Surgical services performed in an independent health facility are aspiration and dilatation and evacuation procedures performed under local anaesthesia with or without sedation by qualified physicians.

Aspiration abortions are done with vacuums.

D and E's normally involve chopping up the baby inside the womb before pulling him out bit by bit.

The thing that is confusing about understanding what kind of procedures are covered by "dilation and evacuation" is that it can refer to two kinds of operations. One involves dismembering the baby completely inside the womb and crushing his brain. That's normally referred to as "D and E" tout court. However, Dilation and Evacuation could also mean intact dilation and evacuation, which is one name for partial birth abortion.

The fact that *some* fetuses past 20 weeks are expected to be stillborn (see below) leads me to suspect there are PBA's, but we can't know for sure.

The thing about D and E (without PBA) is that it requires for there to be sufficient room in the uterus to manoeuvre. If that space is lacking because the fetus is too big, that is when PBA's are performed-- often after 20 weeks, but it can be done earlier or later. Just as born adults are bigger or smaller than average, fetuses can vary in size as well. A fetus at 24 weeks could possibly be small enough to perform a D and E (without PBA), whereas you can have a large 19-week fetus that does require a PBA to be killed.

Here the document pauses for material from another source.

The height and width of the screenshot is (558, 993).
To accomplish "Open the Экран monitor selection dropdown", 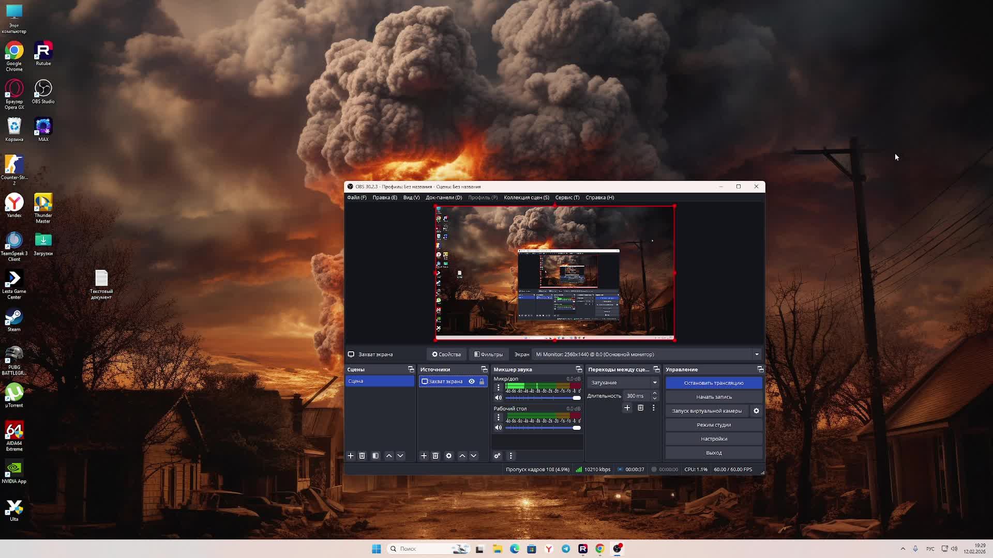I will click(756, 354).
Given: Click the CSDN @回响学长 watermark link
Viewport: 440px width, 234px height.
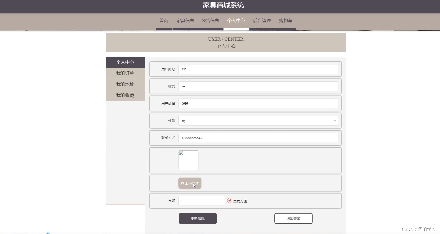Looking at the screenshot, I should click(x=418, y=229).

It's all very circumstantial.

That's another point to research.

The section also says:

Note: Instillation procedures for pregnancy termination are not currently appropriate for independent health facilities.

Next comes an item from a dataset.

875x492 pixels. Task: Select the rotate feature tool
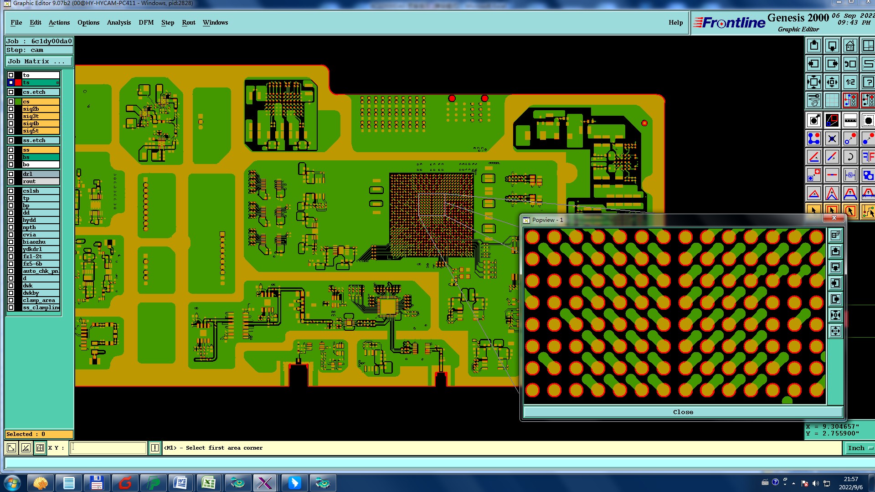pos(850,157)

After googling the term "instillation procedure" and "pregnancy" and "termination", I found out that this consists of procedures such as salie, urea and prostaglandin abortions.

Recently, I've been wondering aloud whether late-term abortions are coded as stillbirths. More and more, the answer I am getting is "yes". For example, this guidelines state (p. 24):

All products of conception and biomedical waste are disposed of in accordance with the current Guidelines for the Handling and Disposal of Biomedical Wastes from Health Care Facilities and Laboratories, Ontario Ministry of Environment or, in the case of stillborns, in accordance with the Vital Statistics Act, Government of Ontario.

Stillborns would naturally be produced by abortions. As an aside, I've also learn that New Brunswick does not code late-term abortions as stillbirths:

In New Brunswick, if the stillborn fetus is the result of an induced abortion, it is not registered as a stillbirth; the abortion event, however, will be reported to the Therapeutic Abortion Survey.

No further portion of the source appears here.